Problem
From the line containing "Select the Crudo Italy 11.5% ABV line" to the end of the records below, both included, every line should be repeated exactly; pictures should be dropped.

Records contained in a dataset
****

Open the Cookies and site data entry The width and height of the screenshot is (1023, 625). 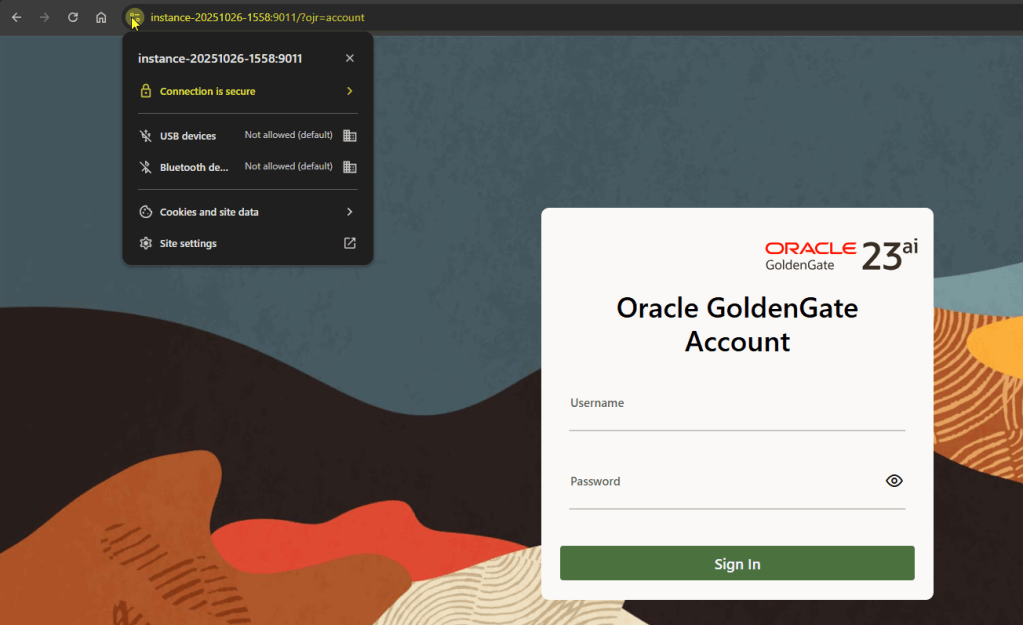point(209,212)
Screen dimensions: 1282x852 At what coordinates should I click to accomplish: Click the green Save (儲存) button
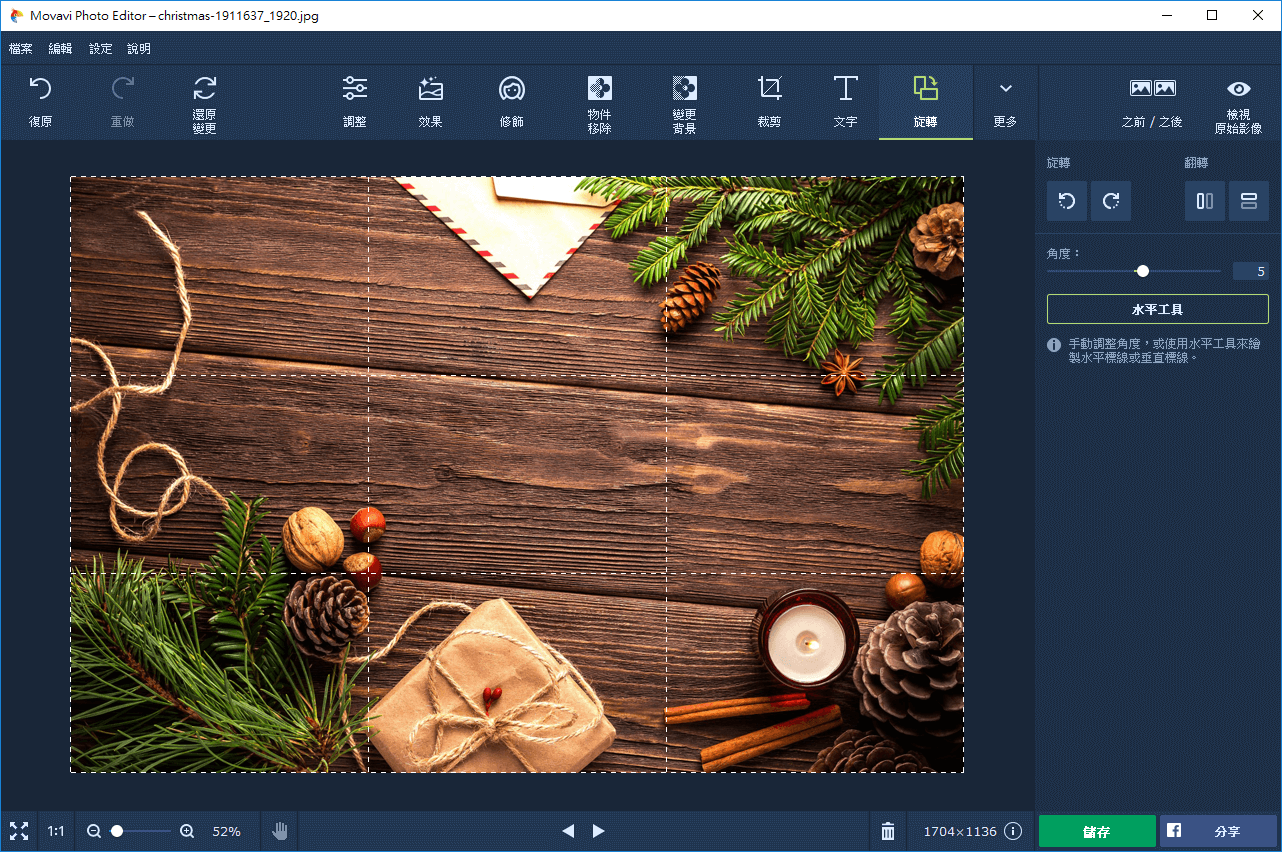coord(1097,831)
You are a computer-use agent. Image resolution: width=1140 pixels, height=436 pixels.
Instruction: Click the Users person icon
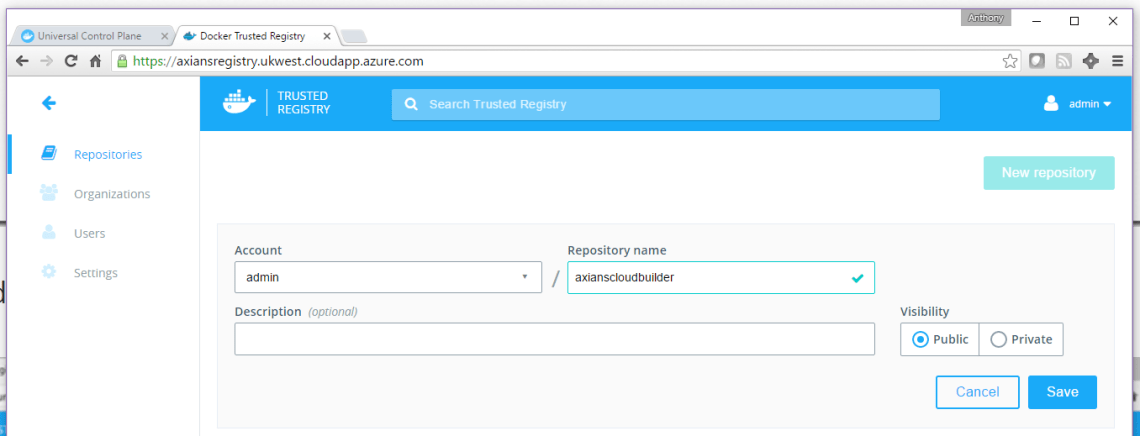(49, 233)
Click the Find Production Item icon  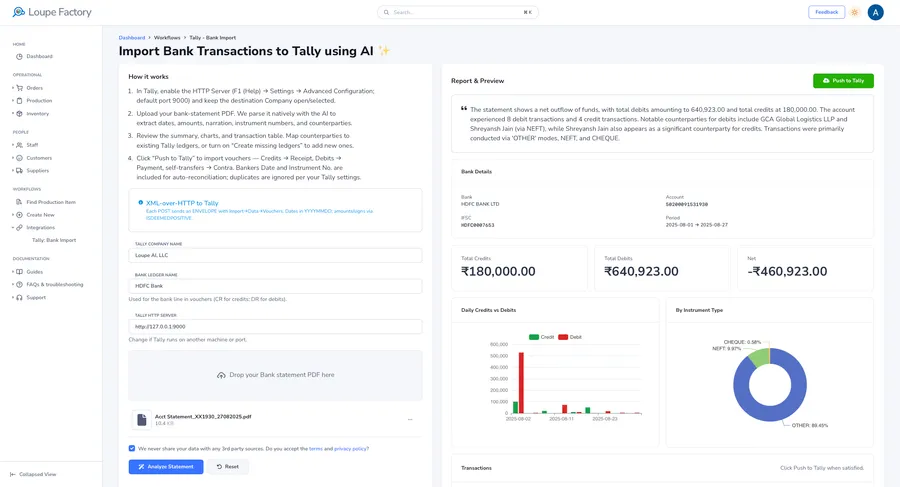pyautogui.click(x=19, y=202)
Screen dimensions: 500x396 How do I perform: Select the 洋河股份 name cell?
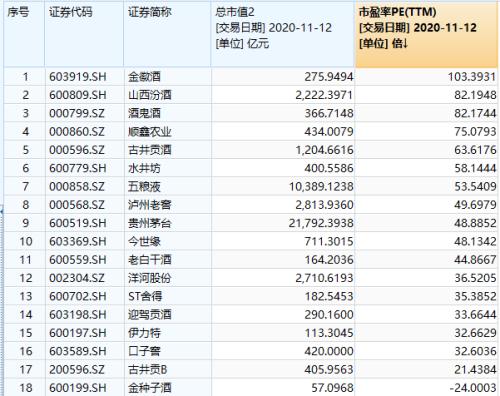tap(167, 278)
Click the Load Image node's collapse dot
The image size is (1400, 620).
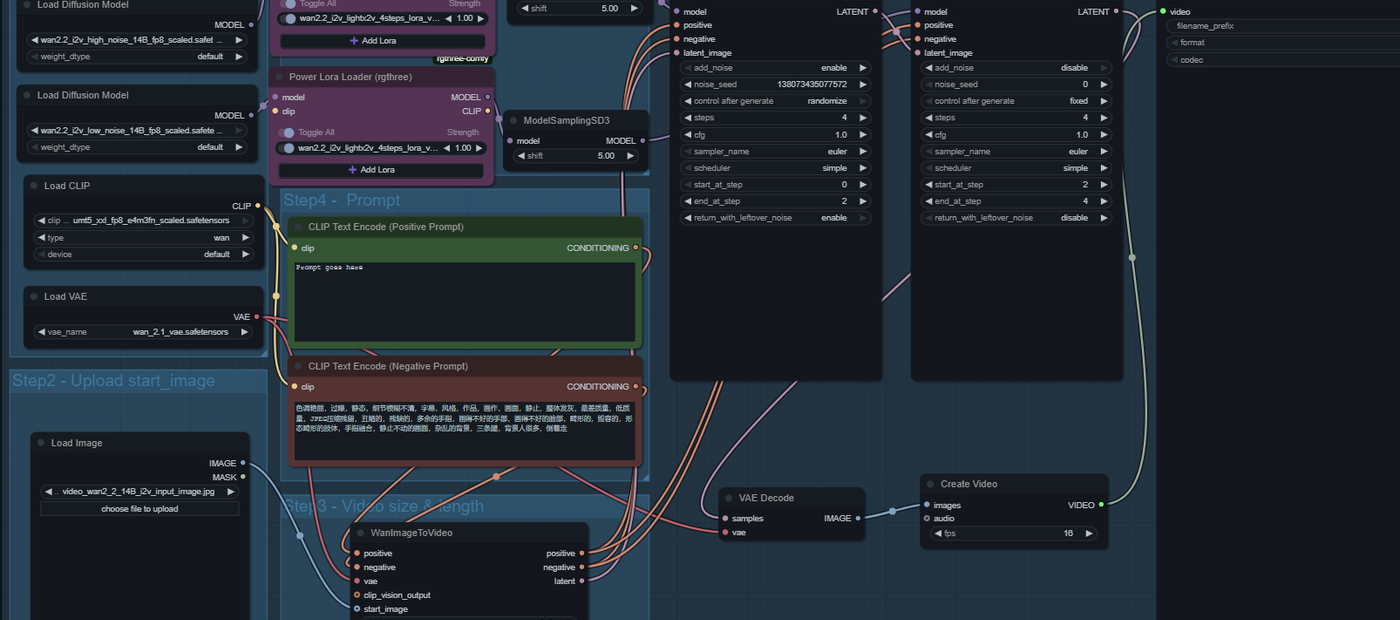coord(39,443)
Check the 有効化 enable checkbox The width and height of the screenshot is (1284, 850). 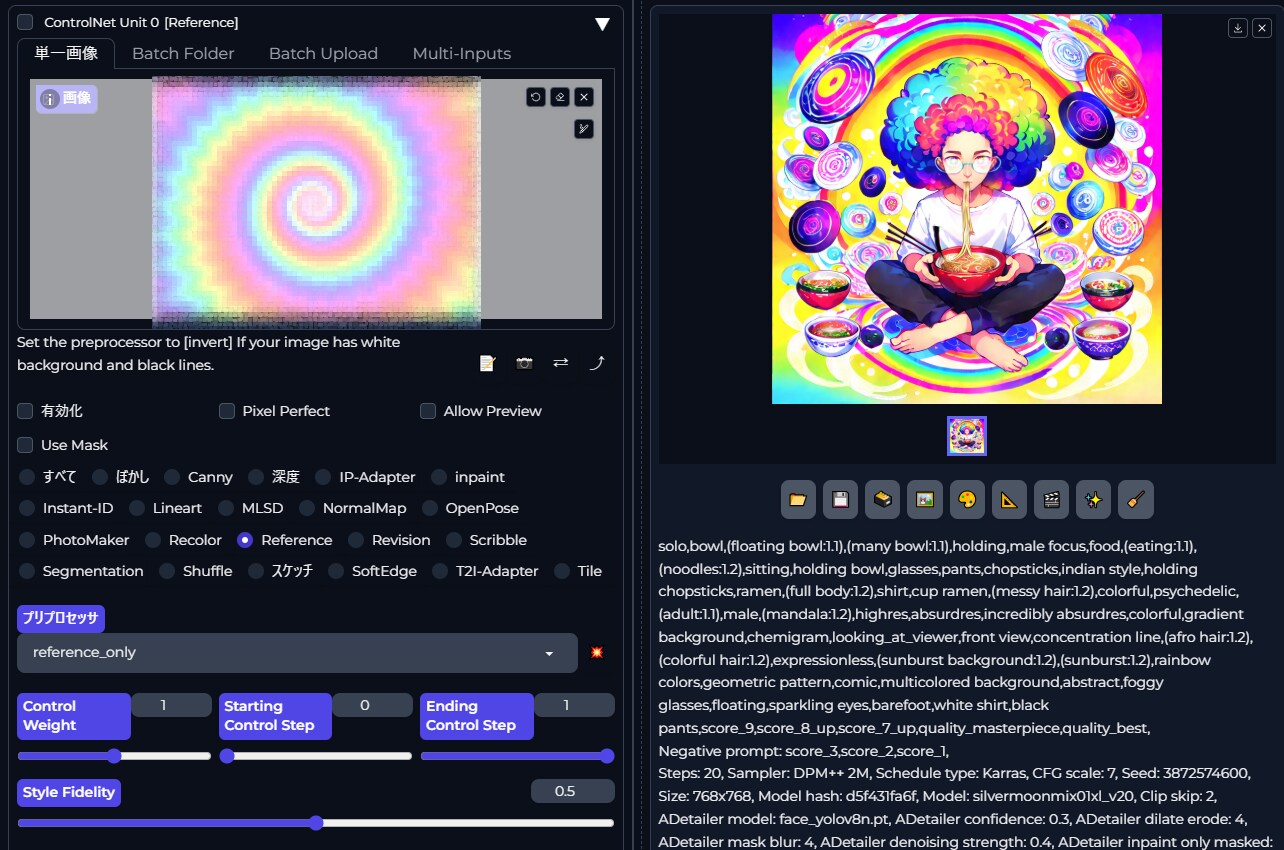coord(26,411)
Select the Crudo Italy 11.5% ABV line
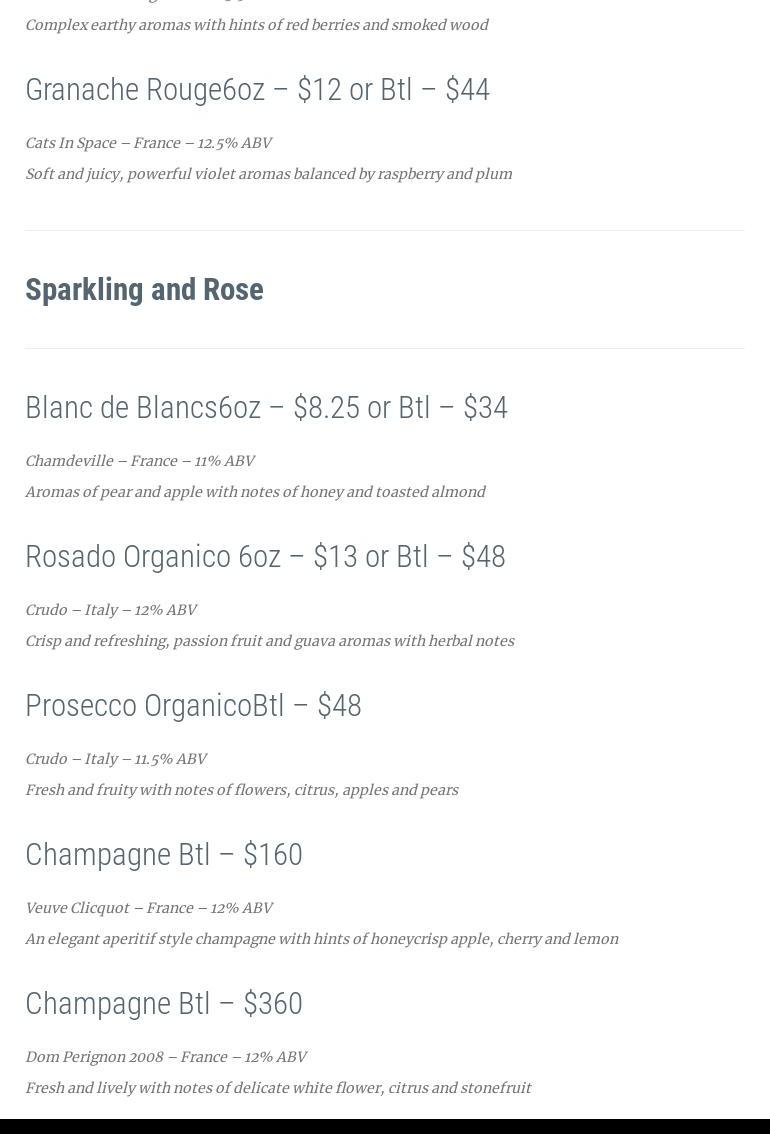Image resolution: width=770 pixels, height=1134 pixels. 116,759
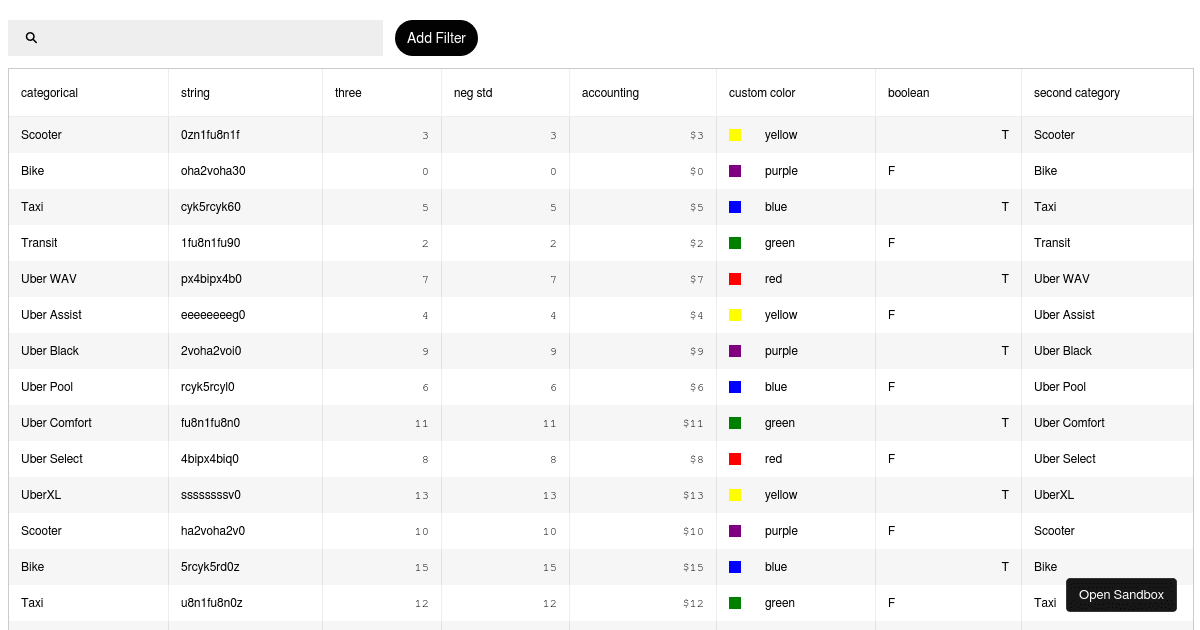
Task: Select the UberXL cell in second category
Action: coord(1054,495)
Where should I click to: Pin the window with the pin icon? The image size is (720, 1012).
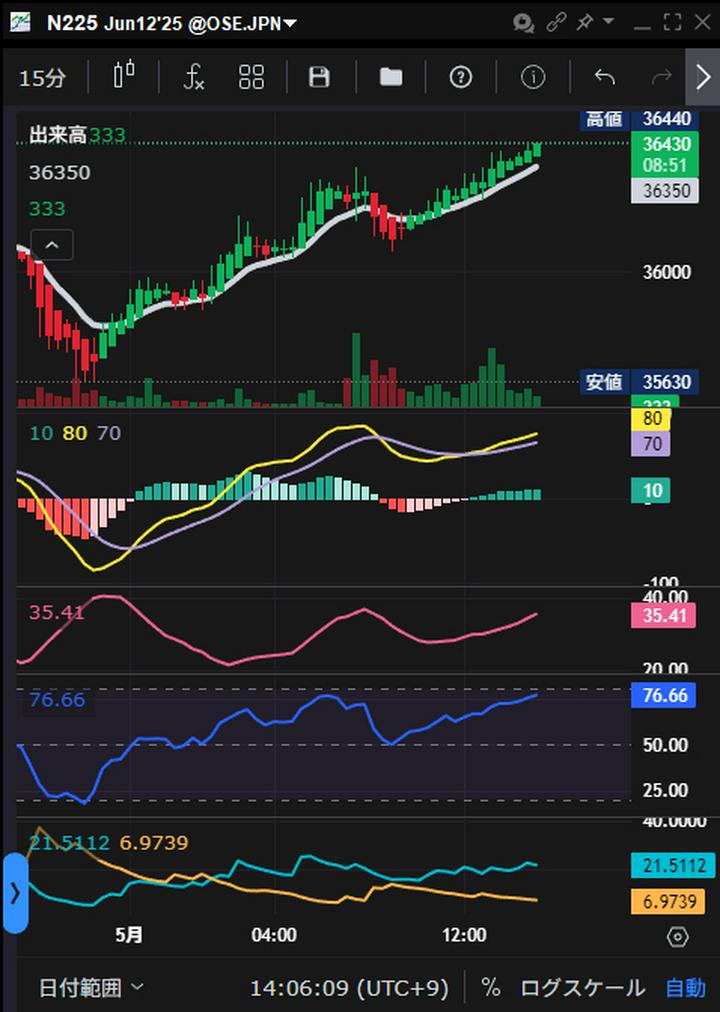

****

Completed task
Select the Crudo Italy 11.5% ABV line
Image resolution: width=770 pixels, height=1134 pixels. 116,759
Task: Select the UberXL cell in second category
Action: coord(1054,495)
Where should I click to: Pin the window with the pin icon? The image size is (720, 1012).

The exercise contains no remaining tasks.